Maldives’ external trade position in late 2025 was shaped by a sharp rise in imports alongside a more moderate increase in exports, reflecting the economy’s continued dependence on foreign goods even as re-export activity strengthened.
According to the Maldives Monetary Authority’s Economic Update for January 2026, total exports increased by 9 percent in November 2025 compared with the same month a year earlier, while imports rose by 30 percent over the same period. The gap between export and import growth points to mounting pressure on the trade balance despite improvements on the export side.
Export growth was driven mainly by higher re-exports, with increased earnings from jet fuel and other re-export categories. Domestic exports also recorded an increase, supported by stronger earnings from canned or pouched tuna. This gain offset a decline in revenues from frozen skipjack tuna, which has traditionally been a key fisheries export.
Import expenditure rose across all major categories, indicating broad-based demand. Higher imports of petroleum products, machinery and mechanical appliances, transport equipment and parts, construction-related items, and food contributed to the overall increase. The trend reflects ongoing infrastructure activity as well as the structural reliance of the Maldivian economy on imported fuel, capital goods, and consumer products.

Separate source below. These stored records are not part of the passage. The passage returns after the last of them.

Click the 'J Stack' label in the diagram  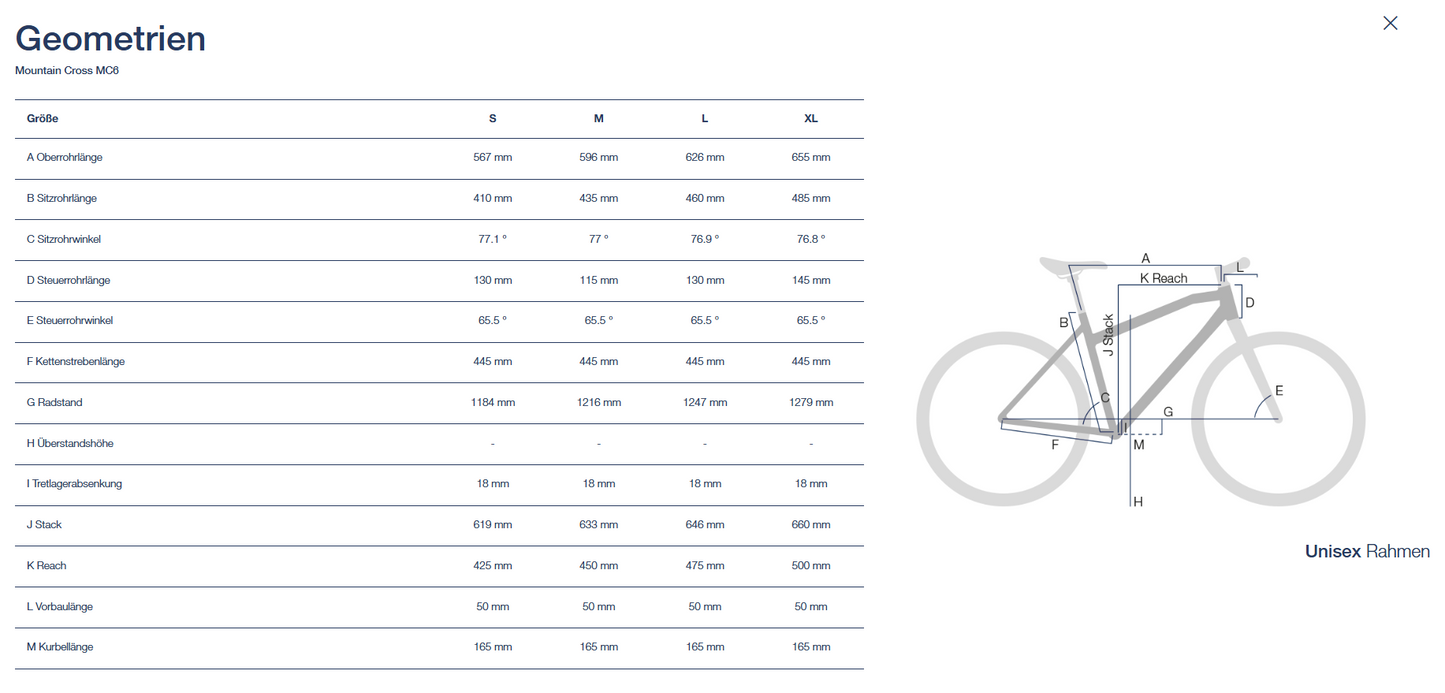point(1108,336)
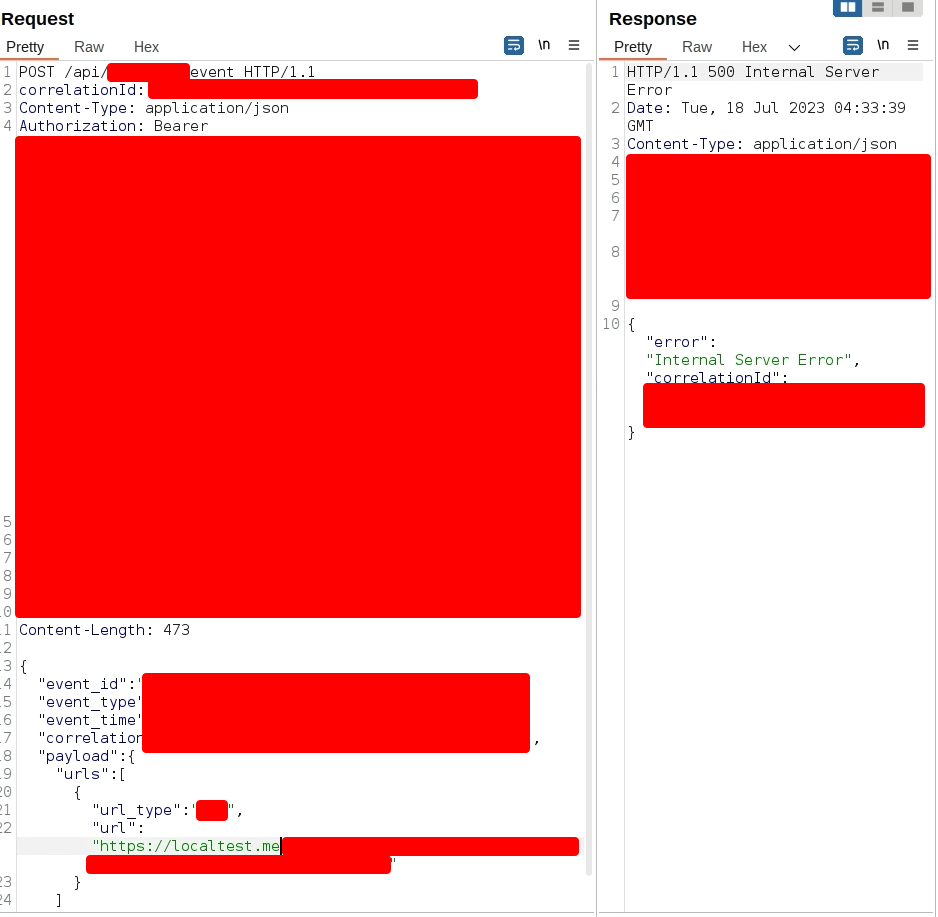Switch to top/bottom split layout icon
The image size is (938, 917).
pos(877,8)
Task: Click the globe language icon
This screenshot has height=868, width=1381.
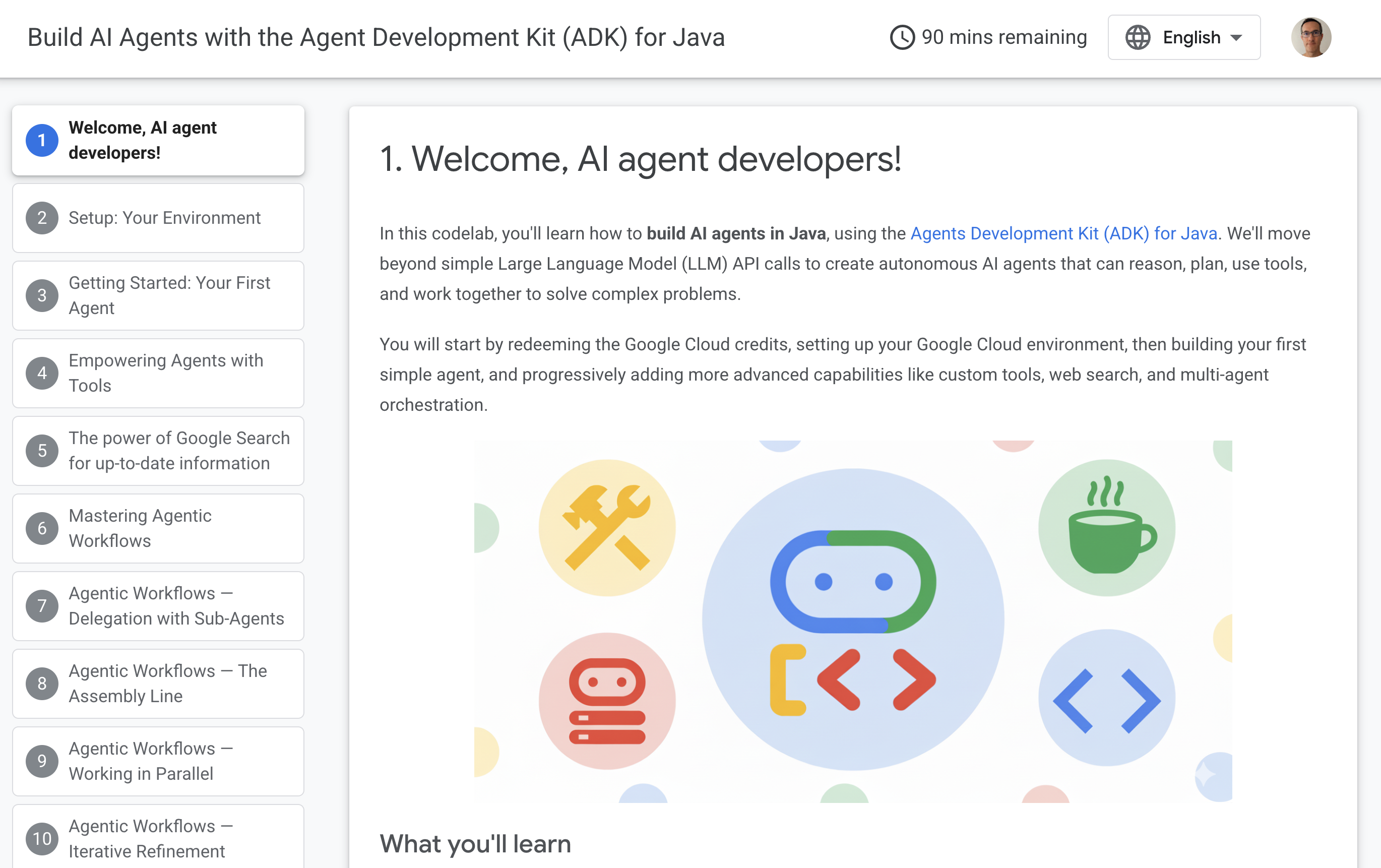Action: [x=1137, y=37]
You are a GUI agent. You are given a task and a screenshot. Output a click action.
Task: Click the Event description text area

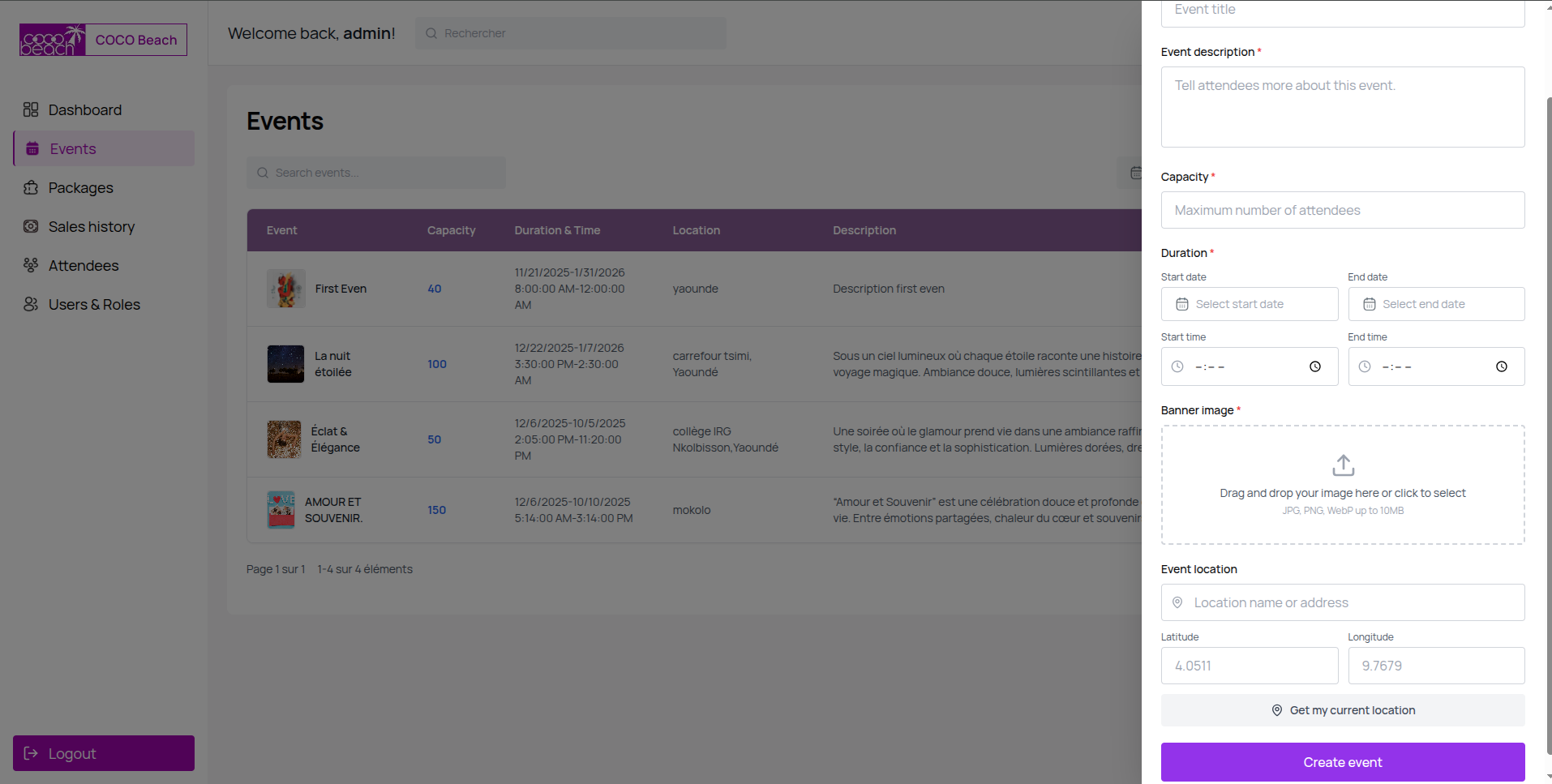point(1342,107)
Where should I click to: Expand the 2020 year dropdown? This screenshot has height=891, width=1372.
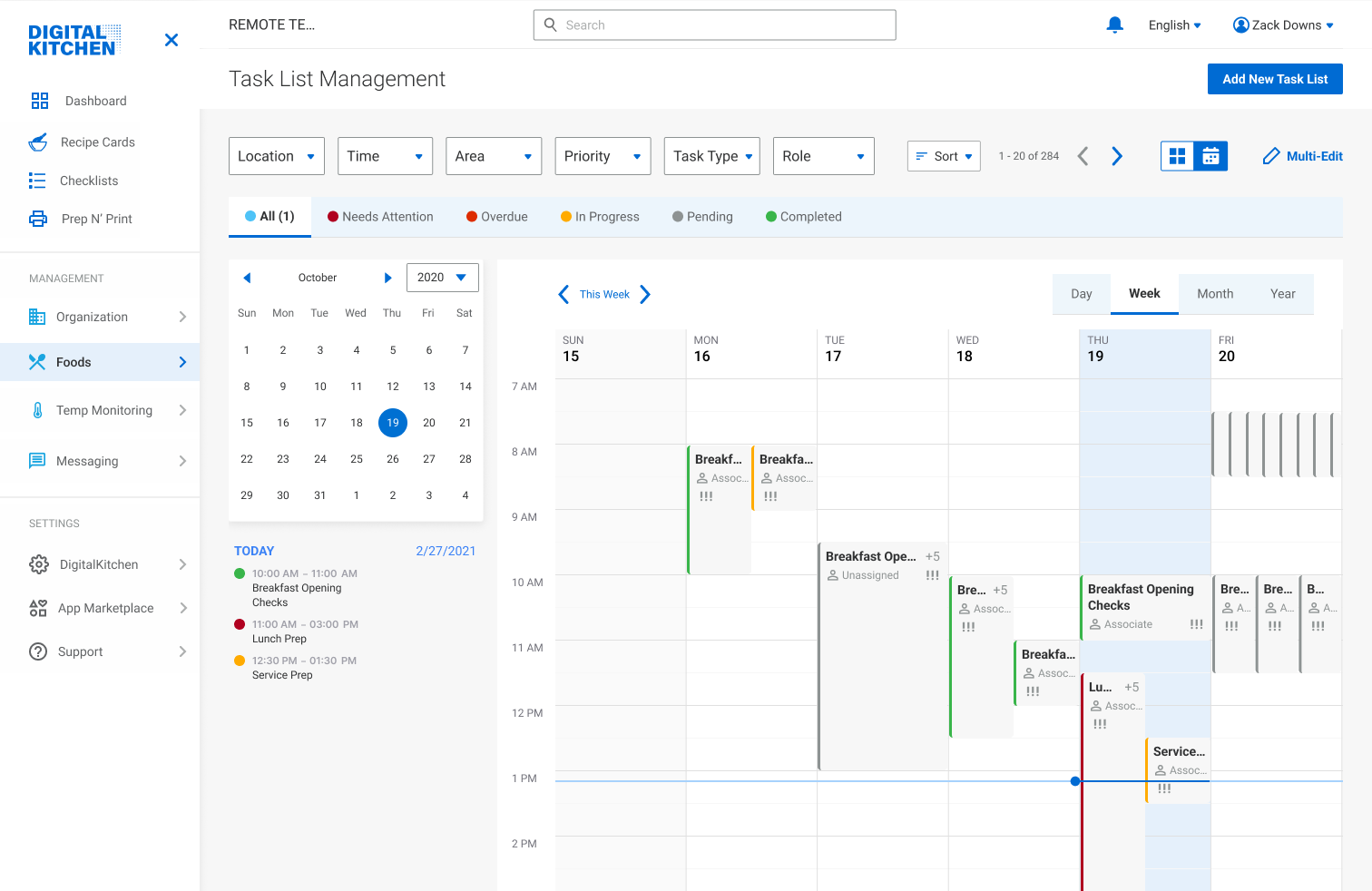(x=442, y=278)
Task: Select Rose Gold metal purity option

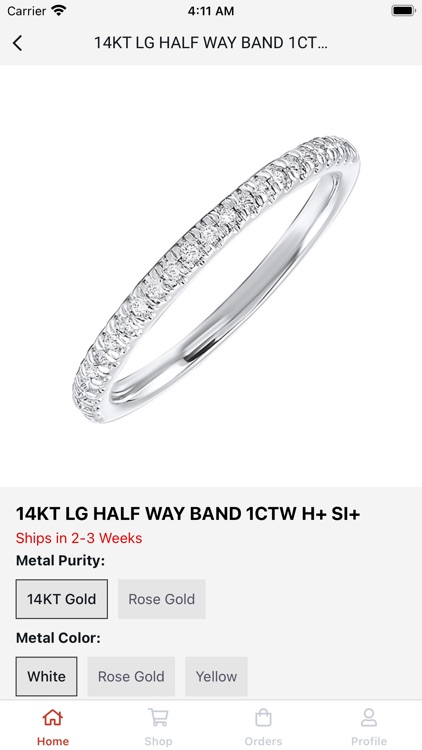Action: tap(162, 599)
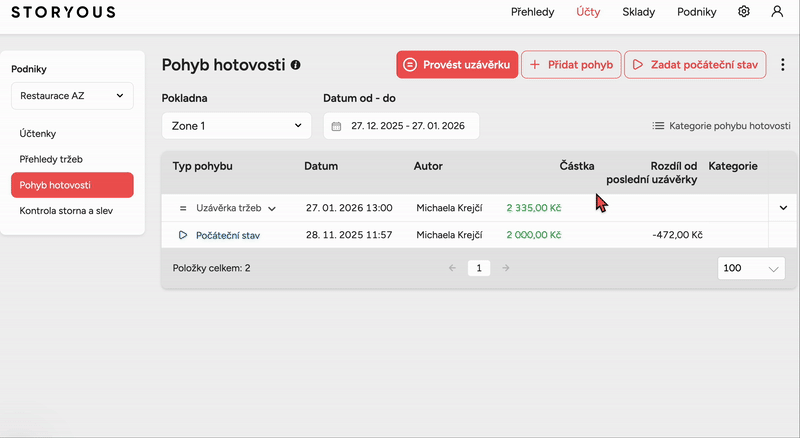Image resolution: width=800 pixels, height=438 pixels.
Task: Switch to the Přehledy menu
Action: point(534,12)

Over a longer horizon, trade trends appear more stable. For the period from January to November 2025, total exports increased by 15 percent compared with the same period in 2024, while total imports remained broadly unchanged. This suggests that annual export growth helped contain trade pressures, even as month-to-month fluctuations remained pronounced.
The data highlights a recurring pattern in Maldives’ external sector, where export performance is closely tied to re-exports and a narrow range of fisheries products, while imports respond strongly to energy needs, construction activity, and domestic consumption.